• What is expected:
Repeat each entry below exactly as it stands.

_____

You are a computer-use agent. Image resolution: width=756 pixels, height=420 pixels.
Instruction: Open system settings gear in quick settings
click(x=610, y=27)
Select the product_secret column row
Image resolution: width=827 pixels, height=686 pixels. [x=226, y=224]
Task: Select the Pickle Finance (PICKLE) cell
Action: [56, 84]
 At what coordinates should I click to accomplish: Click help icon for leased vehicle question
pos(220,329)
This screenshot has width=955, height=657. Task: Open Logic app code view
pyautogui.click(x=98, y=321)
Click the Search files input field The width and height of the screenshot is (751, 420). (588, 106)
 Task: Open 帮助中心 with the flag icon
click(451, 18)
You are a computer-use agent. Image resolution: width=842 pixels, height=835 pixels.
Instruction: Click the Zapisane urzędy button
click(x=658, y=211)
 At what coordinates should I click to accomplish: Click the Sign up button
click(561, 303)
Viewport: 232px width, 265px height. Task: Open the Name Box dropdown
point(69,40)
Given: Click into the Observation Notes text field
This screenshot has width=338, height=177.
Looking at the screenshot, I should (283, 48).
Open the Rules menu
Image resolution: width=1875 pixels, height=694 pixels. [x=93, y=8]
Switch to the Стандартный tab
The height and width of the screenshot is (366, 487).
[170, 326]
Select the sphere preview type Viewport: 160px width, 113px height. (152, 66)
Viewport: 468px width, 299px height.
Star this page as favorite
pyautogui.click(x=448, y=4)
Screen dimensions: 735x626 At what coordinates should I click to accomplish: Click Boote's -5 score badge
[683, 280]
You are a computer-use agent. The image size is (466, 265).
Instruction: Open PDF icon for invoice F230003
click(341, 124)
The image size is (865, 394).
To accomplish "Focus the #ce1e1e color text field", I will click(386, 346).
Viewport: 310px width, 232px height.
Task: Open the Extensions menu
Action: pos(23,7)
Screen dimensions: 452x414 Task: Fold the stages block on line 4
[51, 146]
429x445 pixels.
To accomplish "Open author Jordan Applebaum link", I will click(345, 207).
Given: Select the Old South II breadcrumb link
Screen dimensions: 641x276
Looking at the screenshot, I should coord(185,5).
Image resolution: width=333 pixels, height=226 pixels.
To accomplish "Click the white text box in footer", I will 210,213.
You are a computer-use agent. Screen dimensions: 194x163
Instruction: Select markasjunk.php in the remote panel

_____

• Answer section:
You are a computer-use agent. Image resolution: width=756 pixels, height=420 pixels.
Instruction: Open system settings gear in quick settings
click(x=610, y=27)
Select the product_secret column row
Image resolution: width=827 pixels, height=686 pixels. [x=226, y=224]
Task: Select the Pickle Finance (PICKLE) cell
Action: [56, 84]
 At what coordinates should I click to accomplish: Click help icon for leased vehicle question
pos(220,329)
This screenshot has width=955, height=657. Task: Open Logic app code view
pyautogui.click(x=98, y=321)
Click the Search files input field The width and height of the screenshot is (751, 420). (588, 106)
 Task: Open 帮助中心 with the flag icon
click(451, 18)
You are a computer-use agent. Image resolution: width=842 pixels, height=835 pixels.
Instruction: Click the Zapisane urzędy button
click(x=658, y=211)
 At what coordinates should I click to accomplish: Click the Sign up button
click(561, 303)
Viewport: 232px width, 265px height. Task: Open the Name Box dropdown
point(69,40)
Given: Click into the Observation Notes text field
This screenshot has width=338, height=177.
Looking at the screenshot, I should (283, 48).
Open the Rules menu
Image resolution: width=1875 pixels, height=694 pixels. [x=93, y=8]
Switch to the Стандартный tab
The height and width of the screenshot is (366, 487).
[170, 326]
Select the sphere preview type Viewport: 160px width, 113px height. (152, 66)
Viewport: 468px width, 299px height.
Star this page as favorite
pyautogui.click(x=448, y=4)
Screen dimensions: 735x626 At what coordinates should I click to accomplish: Click Boote's -5 score badge
[683, 280]
You are a computer-use agent. The image size is (466, 265).
Instruction: Open PDF icon for invoice F230003
click(341, 124)
The image size is (865, 394).
To accomplish "Focus the #ce1e1e color text field", I will click(386, 346).
Viewport: 310px width, 232px height.
Task: Open the Extensions menu
Action: pos(23,7)
Screen dimensions: 452x414 Task: Fold the stages block on line 4
[51, 146]
429x445 pixels.
To accomplish "Open author Jordan Applebaum link", I will click(345, 207).
Given: Select the Old South II breadcrumb link
Screen dimensions: 641x276
Looking at the screenshot, I should coord(185,5).
Image resolution: width=333 pixels, height=226 pixels.
To accomplish "Click the white text box in footer", I will 210,213.
You are a computer-use agent. Screen dimensions: 194x163
Instruction: Select markasjunk.php in the remote panel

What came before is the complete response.